Honeypie agony auntMaybe not settle for a "type" but rather go out and MEET more different people.

And maybe, do the "picking" not being "picked" if that makes sense. You might attract a certain "type" but you don't HAVE to only go out with that "type".

I think it comes down to what YOU are looking for a a partner as well as what YOU have to offer. If you want someone who is into creative stuff like yourself, then perhaps look to meet people with the same hobbies or at least MEET some of them. Let's say you are into sculpting so you take some classes or find a forum/community online to meet others who enjoy this. You might meet some people there that sparks your interest.

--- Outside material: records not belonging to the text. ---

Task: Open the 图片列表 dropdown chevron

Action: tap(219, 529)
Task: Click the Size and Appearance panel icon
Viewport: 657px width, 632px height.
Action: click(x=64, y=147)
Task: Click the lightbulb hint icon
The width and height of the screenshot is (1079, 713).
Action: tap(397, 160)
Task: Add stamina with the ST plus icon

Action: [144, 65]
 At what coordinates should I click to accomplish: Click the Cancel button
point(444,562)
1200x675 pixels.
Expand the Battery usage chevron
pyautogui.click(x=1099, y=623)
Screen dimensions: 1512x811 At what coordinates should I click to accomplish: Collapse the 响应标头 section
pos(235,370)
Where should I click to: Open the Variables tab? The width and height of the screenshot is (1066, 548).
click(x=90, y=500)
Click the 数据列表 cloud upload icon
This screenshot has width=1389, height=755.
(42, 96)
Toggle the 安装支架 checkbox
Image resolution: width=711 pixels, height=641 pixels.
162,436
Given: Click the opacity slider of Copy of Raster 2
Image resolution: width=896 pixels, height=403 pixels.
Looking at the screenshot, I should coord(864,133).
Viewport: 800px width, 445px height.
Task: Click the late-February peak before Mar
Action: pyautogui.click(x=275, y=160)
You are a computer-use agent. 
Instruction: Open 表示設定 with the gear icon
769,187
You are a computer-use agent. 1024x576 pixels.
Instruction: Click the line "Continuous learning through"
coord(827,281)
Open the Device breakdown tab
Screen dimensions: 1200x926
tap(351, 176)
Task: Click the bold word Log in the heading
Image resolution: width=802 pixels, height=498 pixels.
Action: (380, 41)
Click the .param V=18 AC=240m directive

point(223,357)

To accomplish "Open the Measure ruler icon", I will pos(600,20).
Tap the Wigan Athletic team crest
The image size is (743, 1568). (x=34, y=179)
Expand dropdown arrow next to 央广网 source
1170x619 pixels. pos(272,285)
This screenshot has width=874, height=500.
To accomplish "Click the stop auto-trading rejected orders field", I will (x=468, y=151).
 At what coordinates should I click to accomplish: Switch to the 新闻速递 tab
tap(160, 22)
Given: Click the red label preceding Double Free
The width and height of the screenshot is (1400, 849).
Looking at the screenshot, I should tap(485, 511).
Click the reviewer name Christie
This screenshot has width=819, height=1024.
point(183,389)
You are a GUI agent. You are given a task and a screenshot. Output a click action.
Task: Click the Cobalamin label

And perhaps relax a little with finding a guy to settle down with. While I get the wanting to settle down and have a family, I think it might be more important to find the "RIGHT kind of guy" instead of "A guy".

It's not like there is a group of guy who ALL only like ONE group of women. It's not logical trying to find someone who is MOST attracted to you, IF you aren't into them.

So take some time, figure out what YOU would like in a partner, what you have to offer, what your values, morals, goals, hopes and dream are. And meet more people (I didn't say DATE more people but MEET more, so you perhaps can get a better feel for what YOU are attracted to.)

As for you being an 8, well good for you. You looks will only get you so far. And they won't automatically get you a suitable match. Your personality is WAY more likely to do so.